## Problem
An exact retyping of every record is required.

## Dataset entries
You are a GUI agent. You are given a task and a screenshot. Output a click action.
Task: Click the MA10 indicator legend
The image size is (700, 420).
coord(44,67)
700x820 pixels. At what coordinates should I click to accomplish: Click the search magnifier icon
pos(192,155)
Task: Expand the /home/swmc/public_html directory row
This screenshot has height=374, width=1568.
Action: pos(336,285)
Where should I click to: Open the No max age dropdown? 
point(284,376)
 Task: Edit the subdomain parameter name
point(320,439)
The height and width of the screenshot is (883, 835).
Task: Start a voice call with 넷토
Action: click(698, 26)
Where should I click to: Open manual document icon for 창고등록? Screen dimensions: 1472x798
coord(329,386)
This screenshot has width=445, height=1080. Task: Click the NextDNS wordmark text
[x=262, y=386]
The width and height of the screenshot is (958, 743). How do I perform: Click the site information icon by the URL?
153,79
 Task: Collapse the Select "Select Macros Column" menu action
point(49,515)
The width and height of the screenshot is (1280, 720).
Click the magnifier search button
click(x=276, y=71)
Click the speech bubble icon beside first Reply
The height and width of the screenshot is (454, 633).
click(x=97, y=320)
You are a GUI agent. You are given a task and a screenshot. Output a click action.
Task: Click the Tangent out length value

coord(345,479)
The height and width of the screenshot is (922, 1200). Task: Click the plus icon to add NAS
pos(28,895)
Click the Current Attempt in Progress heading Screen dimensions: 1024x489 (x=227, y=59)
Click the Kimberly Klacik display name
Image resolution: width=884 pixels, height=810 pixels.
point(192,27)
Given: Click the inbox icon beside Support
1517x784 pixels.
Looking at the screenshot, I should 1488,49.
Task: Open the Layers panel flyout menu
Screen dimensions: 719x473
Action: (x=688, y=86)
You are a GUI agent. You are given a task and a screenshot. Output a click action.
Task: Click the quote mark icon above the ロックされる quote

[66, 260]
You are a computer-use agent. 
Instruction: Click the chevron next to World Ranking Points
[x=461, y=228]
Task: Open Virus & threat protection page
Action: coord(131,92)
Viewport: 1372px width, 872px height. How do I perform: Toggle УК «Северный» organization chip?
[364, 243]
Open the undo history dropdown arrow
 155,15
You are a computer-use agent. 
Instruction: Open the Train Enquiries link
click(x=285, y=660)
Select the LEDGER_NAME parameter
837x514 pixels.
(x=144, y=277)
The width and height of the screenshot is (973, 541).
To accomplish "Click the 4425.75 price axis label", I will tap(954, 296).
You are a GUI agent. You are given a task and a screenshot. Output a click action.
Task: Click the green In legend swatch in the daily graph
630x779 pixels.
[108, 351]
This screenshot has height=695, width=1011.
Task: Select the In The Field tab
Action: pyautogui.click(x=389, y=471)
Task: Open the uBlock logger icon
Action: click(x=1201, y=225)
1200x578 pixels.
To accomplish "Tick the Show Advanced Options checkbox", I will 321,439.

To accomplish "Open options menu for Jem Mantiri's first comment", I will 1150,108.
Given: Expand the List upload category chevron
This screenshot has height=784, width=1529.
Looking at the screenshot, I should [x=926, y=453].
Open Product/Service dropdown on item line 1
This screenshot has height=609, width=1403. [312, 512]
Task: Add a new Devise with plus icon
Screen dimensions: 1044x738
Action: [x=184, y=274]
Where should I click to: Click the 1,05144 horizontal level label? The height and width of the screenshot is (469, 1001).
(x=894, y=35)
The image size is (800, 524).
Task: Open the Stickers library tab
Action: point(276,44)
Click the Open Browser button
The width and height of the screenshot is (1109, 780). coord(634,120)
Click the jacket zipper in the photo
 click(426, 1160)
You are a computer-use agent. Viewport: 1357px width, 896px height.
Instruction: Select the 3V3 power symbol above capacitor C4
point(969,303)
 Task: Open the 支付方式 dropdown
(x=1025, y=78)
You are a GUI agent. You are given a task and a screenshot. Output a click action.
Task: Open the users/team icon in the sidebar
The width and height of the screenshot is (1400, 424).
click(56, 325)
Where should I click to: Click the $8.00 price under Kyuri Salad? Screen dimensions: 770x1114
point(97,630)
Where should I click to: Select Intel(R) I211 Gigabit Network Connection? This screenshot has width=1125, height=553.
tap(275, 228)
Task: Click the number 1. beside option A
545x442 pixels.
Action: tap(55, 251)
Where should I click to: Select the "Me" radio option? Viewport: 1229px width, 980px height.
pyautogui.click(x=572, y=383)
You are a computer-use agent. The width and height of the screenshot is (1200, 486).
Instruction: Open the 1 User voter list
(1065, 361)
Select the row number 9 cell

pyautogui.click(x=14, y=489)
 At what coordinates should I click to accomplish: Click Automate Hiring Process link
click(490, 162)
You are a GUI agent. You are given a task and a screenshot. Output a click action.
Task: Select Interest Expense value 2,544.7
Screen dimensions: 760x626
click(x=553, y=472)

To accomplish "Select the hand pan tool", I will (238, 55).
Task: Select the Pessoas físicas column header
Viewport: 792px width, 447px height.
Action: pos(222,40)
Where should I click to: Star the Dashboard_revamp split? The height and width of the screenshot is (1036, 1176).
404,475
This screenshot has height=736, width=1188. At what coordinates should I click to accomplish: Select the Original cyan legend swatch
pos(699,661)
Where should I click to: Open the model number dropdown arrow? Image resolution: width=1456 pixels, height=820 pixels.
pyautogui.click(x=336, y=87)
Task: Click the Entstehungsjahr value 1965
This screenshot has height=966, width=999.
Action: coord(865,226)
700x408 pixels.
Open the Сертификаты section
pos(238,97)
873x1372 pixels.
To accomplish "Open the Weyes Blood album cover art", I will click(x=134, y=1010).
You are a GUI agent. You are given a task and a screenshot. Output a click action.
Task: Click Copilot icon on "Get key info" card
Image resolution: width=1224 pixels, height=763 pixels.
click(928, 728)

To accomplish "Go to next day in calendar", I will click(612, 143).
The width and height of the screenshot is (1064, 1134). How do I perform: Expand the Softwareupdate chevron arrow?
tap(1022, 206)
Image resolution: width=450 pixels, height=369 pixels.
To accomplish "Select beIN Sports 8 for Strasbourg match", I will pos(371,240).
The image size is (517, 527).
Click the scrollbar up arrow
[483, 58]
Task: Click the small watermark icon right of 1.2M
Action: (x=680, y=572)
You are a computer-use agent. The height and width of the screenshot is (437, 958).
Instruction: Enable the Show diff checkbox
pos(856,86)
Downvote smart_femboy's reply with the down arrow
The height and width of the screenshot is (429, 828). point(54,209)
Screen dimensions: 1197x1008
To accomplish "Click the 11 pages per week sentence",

## Answer section
You are a GUI agent. You are given a task and a screenshot. Output a click action.
Task: Click the MA10 indicator legend
The image size is (700, 420).
coord(44,67)
700x820 pixels. At what coordinates should I click to accomplish: Click the search magnifier icon
pos(192,155)
Task: Expand the /home/swmc/public_html directory row
This screenshot has height=374, width=1568.
Action: pos(336,285)
Where should I click to: Open the No max age dropdown? 
point(284,376)
 Task: Edit the subdomain parameter name
point(320,439)
The height and width of the screenshot is (883, 835).
Task: Start a voice call with 넷토
Action: click(698, 26)
Where should I click to: Open manual document icon for 창고등록? Screen dimensions: 1472x798
coord(329,386)
This screenshot has width=445, height=1080. Task: Click the NextDNS wordmark text
[x=262, y=386]
The width and height of the screenshot is (958, 743). How do I perform: Click the site information icon by the URL?
153,79
 Task: Collapse the Select "Select Macros Column" menu action
point(49,515)
The width and height of the screenshot is (1280, 720).
Click the magnifier search button
click(x=276, y=71)
Click the speech bubble icon beside first Reply
The height and width of the screenshot is (454, 633).
click(x=97, y=320)
You are a GUI agent. You are given a task and a screenshot. Output a click action.
Task: Click the Tangent out length value

coord(345,479)
The height and width of the screenshot is (922, 1200). Task: Click the plus icon to add NAS
pos(28,895)
Click the Current Attempt in Progress heading Screen dimensions: 1024x489 (x=227, y=59)
Click the Kimberly Klacik display name
Image resolution: width=884 pixels, height=810 pixels.
point(192,27)
Given: Click the inbox icon beside Support
1517x784 pixels.
Looking at the screenshot, I should 1488,49.
Task: Open the Layers panel flyout menu
Screen dimensions: 719x473
Action: (x=688, y=86)
You are a GUI agent. You are given a task and a screenshot. Output a click action.
Task: Click the quote mark icon above the ロックされる quote

[66, 260]
You are a computer-use agent. 
Instruction: Click the chevron next to World Ranking Points
[x=461, y=228]
Task: Open Virus & threat protection page
Action: coord(131,92)
Viewport: 1372px width, 872px height. How do I perform: Toggle УК «Северный» organization chip?
[364, 243]
Open the undo history dropdown arrow
 155,15
You are a computer-use agent. 
Instruction: Open the Train Enquiries link
click(x=285, y=660)
Select the LEDGER_NAME parameter
837x514 pixels.
(x=144, y=277)
The width and height of the screenshot is (973, 541).
To accomplish "Click the 4425.75 price axis label", I will tap(954, 296).
You are a GUI agent. You are given a task and a screenshot. Output a click action.
Task: Click the green In legend swatch in the daily graph
630x779 pixels.
[108, 351]
This screenshot has height=695, width=1011.
Task: Select the In The Field tab
Action: pyautogui.click(x=389, y=471)
Task: Open the uBlock logger icon
Action: click(x=1201, y=225)
1200x578 pixels.
To accomplish "Tick the Show Advanced Options checkbox", I will 321,439.

To accomplish "Open options menu for Jem Mantiri's first comment", I will 1150,108.
Given: Expand the List upload category chevron
This screenshot has height=784, width=1529.
Looking at the screenshot, I should [x=926, y=453].
Open Product/Service dropdown on item line 1
This screenshot has height=609, width=1403. [312, 512]
Task: Add a new Devise with plus icon
Screen dimensions: 1044x738
Action: [x=184, y=274]
Where should I click to: Click the 1,05144 horizontal level label? The height and width of the screenshot is (469, 1001).
(x=894, y=35)
The image size is (800, 524).
Task: Open the Stickers library tab
Action: point(276,44)
Click the Open Browser button
The width and height of the screenshot is (1109, 780). coord(634,120)
Click the jacket zipper in the photo
 click(426, 1160)
You are a computer-use agent. Viewport: 1357px width, 896px height.
Instruction: Select the 3V3 power symbol above capacitor C4
point(969,303)
 Task: Open the 支付方式 dropdown
(x=1025, y=78)
You are a GUI agent. You are given a task and a screenshot. Output a click action.
Task: Open the users/team icon in the sidebar
The width and height of the screenshot is (1400, 424).
click(56, 325)
Where should I click to: Click the $8.00 price under Kyuri Salad? Screen dimensions: 770x1114
point(97,630)
Where should I click to: Select Intel(R) I211 Gigabit Network Connection? This screenshot has width=1125, height=553.
tap(275, 228)
Task: Click the number 1. beside option A
545x442 pixels.
Action: tap(55, 251)
Where should I click to: Select the "Me" radio option? Viewport: 1229px width, 980px height.
pyautogui.click(x=572, y=383)
You are a computer-use agent. The width and height of the screenshot is (1200, 486).
Instruction: Open the 1 User voter list
(1065, 361)
Select the row number 9 cell

pyautogui.click(x=14, y=489)
 At what coordinates should I click to accomplish: Click Automate Hiring Process link
click(490, 162)
You are a GUI agent. You are given a task and a screenshot. Output a click action.
Task: Select Interest Expense value 2,544.7
Screen dimensions: 760x626
click(x=553, y=472)

To accomplish "Select the hand pan tool", I will (238, 55).
Task: Select the Pessoas físicas column header
Viewport: 792px width, 447px height.
Action: pos(222,40)
Where should I click to: Star the Dashboard_revamp split? The height and width of the screenshot is (1036, 1176).
404,475
This screenshot has height=736, width=1188. At what coordinates should I click to accomplish: Select the Original cyan legend swatch
pos(699,661)
Where should I click to: Open the model number dropdown arrow? Image resolution: width=1456 pixels, height=820 pixels.
pyautogui.click(x=336, y=87)
Task: Click the Entstehungsjahr value 1965
This screenshot has height=966, width=999.
Action: coord(865,226)
700x408 pixels.
Open the Сертификаты section
pos(238,97)
873x1372 pixels.
To accomplish "Open the Weyes Blood album cover art", I will click(x=134, y=1010).
You are a GUI agent. You are given a task and a screenshot. Output a click action.
Task: Click Copilot icon on "Get key info" card
Image resolution: width=1224 pixels, height=763 pixels.
click(928, 728)

To accomplish "Go to next day in calendar", I will click(612, 143).
The width and height of the screenshot is (1064, 1134). How do I perform: Expand the Softwareupdate chevron arrow?
tap(1022, 206)
Image resolution: width=450 pixels, height=369 pixels.
To accomplish "Select beIN Sports 8 for Strasbourg match", I will pos(371,240).
The image size is (517, 527).
Click the scrollbar up arrow
[483, 58]
Task: Click the small watermark icon right of 1.2M
Action: (x=680, y=572)
You are a computer-use agent. The height and width of the screenshot is (437, 958).
Instruction: Enable the Show diff checkbox
pos(856,86)
Downvote smart_femboy's reply with the down arrow
The height and width of the screenshot is (429, 828). point(54,209)
Screen dimensions: 1197x1008
To accomplish "Click the 11 pages per week sentence",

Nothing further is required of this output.